In order to solve the technical problem, the present embodiment provides a substrate sampling method, which can sequentially allocate the substrates subjected to the previous value measurement to the target process machines, so as to control the process capability of all the subsequent process machines, thereby effectively avoiding the risk that some process machines are not regularly monitored due to uneven allocation.

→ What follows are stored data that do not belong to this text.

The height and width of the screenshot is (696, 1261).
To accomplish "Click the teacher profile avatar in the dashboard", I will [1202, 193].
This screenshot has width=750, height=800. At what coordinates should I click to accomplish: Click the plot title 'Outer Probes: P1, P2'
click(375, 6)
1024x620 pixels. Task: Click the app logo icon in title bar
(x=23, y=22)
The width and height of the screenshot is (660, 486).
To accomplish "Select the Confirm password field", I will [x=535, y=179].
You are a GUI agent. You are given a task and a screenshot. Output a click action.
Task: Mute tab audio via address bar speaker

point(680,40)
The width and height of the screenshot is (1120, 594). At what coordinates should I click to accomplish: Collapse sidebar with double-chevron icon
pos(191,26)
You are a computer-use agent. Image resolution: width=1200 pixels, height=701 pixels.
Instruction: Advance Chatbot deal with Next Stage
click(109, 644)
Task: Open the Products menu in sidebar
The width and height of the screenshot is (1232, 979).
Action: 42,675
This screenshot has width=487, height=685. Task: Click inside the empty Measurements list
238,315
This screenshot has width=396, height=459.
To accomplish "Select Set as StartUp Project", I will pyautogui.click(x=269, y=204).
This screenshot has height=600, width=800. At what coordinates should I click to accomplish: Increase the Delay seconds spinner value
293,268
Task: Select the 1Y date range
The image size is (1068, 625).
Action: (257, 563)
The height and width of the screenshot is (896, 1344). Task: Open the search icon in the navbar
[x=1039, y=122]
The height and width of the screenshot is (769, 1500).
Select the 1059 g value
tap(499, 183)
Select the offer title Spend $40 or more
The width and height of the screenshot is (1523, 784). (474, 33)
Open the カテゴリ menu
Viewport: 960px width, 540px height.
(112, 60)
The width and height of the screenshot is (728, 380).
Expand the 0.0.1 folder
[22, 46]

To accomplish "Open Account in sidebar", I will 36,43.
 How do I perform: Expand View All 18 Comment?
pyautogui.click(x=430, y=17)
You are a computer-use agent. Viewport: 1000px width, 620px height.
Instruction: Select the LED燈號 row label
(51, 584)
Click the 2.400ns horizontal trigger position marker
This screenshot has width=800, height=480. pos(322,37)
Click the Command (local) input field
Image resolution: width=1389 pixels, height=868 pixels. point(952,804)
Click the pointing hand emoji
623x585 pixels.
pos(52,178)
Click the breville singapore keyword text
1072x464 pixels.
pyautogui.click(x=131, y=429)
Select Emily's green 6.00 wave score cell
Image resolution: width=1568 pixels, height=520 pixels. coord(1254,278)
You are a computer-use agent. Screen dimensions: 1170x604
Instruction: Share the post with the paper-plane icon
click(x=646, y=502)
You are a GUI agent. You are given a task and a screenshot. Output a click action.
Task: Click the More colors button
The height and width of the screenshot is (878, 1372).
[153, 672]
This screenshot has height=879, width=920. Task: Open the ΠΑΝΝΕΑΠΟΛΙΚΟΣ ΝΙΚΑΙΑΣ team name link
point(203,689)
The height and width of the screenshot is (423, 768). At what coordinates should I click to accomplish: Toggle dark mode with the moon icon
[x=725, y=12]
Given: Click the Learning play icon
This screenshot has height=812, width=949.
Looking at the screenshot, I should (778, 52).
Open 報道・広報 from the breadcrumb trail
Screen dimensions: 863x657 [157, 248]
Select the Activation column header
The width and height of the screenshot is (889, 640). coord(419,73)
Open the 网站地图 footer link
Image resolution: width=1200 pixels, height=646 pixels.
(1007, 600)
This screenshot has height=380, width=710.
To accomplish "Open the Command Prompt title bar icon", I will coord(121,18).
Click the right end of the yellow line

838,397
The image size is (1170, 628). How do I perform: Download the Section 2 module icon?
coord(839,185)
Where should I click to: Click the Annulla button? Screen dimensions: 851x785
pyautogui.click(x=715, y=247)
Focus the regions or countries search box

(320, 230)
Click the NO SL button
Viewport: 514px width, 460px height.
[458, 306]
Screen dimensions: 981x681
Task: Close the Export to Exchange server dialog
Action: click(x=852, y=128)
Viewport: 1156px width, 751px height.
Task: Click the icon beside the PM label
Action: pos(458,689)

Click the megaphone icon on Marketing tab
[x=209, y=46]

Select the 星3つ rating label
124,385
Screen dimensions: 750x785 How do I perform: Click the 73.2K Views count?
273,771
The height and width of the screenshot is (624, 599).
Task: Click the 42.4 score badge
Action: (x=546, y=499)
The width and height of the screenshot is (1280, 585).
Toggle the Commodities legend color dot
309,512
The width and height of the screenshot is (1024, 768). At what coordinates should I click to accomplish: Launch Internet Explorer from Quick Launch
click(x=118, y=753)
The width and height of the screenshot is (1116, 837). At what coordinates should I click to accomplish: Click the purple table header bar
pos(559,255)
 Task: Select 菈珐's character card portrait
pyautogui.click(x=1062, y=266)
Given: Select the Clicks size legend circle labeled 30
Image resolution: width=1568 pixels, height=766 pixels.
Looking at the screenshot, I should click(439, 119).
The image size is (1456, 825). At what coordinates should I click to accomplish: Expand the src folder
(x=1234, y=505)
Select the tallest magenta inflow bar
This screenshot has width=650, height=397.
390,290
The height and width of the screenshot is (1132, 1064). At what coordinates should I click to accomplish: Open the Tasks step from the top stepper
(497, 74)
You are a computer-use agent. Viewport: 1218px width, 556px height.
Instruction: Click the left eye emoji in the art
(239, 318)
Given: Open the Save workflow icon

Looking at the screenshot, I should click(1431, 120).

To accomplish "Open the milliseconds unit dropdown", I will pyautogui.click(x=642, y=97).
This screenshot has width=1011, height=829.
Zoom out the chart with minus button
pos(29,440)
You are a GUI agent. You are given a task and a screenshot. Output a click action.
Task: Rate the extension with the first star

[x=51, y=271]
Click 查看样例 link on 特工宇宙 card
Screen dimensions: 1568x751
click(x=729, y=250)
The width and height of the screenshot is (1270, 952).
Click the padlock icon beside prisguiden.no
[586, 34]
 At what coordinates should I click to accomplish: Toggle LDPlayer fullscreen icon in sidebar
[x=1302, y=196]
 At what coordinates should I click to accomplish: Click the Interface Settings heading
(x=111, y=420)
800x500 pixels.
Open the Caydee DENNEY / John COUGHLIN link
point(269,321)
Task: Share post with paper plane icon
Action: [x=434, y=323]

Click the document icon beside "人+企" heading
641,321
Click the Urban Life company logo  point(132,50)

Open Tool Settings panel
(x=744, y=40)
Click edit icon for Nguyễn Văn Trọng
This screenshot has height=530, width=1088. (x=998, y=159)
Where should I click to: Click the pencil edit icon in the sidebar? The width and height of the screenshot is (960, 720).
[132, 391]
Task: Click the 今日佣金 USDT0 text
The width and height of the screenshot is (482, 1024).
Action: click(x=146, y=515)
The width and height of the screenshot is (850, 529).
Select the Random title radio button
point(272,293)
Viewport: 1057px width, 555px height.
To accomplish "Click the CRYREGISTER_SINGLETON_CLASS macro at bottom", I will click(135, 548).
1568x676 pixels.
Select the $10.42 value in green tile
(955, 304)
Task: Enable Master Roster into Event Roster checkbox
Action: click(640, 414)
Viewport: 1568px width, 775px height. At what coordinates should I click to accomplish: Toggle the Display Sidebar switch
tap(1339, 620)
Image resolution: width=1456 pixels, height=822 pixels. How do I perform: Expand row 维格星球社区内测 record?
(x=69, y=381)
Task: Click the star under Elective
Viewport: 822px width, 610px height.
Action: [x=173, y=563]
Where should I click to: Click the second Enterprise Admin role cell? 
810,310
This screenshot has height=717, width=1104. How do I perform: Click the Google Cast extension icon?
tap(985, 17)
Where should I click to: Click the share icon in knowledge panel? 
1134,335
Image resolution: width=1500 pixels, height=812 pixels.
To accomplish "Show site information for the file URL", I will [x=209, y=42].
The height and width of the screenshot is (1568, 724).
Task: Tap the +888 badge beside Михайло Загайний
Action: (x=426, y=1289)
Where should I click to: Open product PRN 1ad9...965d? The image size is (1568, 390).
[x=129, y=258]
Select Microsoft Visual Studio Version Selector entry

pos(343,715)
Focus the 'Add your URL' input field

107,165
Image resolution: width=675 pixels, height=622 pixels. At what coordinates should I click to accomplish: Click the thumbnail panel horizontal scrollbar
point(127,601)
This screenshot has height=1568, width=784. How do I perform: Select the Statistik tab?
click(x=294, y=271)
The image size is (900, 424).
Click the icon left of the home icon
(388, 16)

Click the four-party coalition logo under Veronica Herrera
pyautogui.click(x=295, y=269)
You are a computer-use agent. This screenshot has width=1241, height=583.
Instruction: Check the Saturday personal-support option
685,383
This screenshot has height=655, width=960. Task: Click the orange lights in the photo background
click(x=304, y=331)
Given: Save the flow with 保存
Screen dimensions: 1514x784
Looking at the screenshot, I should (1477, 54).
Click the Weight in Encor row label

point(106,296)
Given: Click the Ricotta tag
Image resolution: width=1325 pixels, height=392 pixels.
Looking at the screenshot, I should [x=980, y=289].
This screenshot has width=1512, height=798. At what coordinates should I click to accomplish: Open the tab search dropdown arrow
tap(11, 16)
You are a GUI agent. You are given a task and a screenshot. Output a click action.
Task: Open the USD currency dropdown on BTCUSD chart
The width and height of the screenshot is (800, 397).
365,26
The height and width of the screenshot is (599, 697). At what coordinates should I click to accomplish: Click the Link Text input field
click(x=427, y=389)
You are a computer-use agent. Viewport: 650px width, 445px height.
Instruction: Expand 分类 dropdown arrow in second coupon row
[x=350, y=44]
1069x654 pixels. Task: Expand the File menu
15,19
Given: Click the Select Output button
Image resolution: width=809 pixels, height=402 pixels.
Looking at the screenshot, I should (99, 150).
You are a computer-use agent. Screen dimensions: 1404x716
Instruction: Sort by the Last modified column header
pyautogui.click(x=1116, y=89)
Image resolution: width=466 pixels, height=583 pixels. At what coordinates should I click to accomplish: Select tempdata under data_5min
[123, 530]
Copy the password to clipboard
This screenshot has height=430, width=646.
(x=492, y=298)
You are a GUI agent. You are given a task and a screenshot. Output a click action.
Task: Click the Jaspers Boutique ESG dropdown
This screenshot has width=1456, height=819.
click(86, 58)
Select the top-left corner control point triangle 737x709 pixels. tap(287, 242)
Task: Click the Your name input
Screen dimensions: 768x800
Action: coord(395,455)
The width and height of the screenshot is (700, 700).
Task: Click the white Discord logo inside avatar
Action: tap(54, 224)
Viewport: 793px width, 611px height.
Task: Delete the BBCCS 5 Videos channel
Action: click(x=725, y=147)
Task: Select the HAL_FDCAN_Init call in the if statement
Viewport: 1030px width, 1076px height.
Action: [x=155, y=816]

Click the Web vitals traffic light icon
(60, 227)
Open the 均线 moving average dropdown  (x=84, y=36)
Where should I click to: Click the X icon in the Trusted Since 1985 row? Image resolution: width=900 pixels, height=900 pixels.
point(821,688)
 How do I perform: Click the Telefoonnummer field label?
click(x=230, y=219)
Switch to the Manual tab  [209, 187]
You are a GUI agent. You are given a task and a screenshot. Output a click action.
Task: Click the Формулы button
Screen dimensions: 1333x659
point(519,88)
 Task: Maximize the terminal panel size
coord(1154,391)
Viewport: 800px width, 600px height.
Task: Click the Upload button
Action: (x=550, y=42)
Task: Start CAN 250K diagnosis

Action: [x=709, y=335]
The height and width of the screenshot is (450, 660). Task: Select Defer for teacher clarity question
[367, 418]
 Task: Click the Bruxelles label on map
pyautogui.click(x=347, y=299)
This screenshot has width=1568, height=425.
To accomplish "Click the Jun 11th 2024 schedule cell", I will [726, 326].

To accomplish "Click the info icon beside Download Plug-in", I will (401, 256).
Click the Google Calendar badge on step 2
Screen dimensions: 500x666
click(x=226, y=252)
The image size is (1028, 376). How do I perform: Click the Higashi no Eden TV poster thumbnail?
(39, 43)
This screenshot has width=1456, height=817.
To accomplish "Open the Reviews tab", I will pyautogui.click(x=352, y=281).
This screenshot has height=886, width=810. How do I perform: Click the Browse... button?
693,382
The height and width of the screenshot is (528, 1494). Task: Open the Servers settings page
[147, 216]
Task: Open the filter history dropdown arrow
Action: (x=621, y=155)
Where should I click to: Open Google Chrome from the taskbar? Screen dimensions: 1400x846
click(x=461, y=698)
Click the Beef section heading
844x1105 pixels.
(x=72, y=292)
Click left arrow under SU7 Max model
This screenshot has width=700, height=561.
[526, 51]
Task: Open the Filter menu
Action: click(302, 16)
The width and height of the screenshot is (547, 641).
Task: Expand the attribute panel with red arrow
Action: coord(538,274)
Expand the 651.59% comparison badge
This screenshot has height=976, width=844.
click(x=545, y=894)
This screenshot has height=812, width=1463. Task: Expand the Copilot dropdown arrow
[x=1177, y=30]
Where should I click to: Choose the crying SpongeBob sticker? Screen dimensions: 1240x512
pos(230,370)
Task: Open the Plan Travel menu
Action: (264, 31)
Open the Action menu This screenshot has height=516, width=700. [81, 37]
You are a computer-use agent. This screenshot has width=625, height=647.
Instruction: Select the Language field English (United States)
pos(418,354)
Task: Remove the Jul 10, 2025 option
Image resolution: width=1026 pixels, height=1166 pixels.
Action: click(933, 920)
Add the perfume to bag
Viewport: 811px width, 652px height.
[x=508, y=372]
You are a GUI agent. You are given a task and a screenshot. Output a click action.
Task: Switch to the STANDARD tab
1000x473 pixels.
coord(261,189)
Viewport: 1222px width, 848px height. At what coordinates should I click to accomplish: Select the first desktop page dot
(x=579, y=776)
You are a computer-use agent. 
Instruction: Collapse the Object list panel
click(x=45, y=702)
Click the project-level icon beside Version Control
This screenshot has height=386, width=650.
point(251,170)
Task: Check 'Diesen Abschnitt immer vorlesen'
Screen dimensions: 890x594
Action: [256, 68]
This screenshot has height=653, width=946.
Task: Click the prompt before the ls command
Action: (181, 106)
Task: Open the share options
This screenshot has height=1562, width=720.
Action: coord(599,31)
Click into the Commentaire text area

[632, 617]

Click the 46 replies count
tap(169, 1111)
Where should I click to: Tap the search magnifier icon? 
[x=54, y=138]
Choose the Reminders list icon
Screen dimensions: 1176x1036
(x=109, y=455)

Referring to fig. 2, fig. 2 is a flowchart of a substrate sampling method according to an embodiment of the present invention. The substrate sampling inspection method comprises the following steps:

s1: performing sampling inspection and previous value measurement on a substrate according to preset sampling inspection parameters to obtain a first measurement result of the substrate;

generally, in the array process of glass substrates, the steps of cleaning, film forming, plate preparation by photolithography, etching, film stripping and the like are performed, in which the cleaned glass substrate is first sent to a sputtering machine to be coated with a transparent conductive film of an ITO indium tin oxide semiconductor, then the substrate is subjected to photolithography and etching to prepare a region pattern, and then the glass substrate is stripped and cleaned by a photoresist to complete the preparation process. In each step, the film quality of the glass substrate on the production line needs to be subjected to spot inspection so as to ensure the subsequent yield and even the finished product yield. In this embodiment, a user can set the sampling inspection parameters (sampling inspection frequency) of the glass substrate in advance in the operation interface of the manufacturing execution system, so as to facilitate unified management and centralized control.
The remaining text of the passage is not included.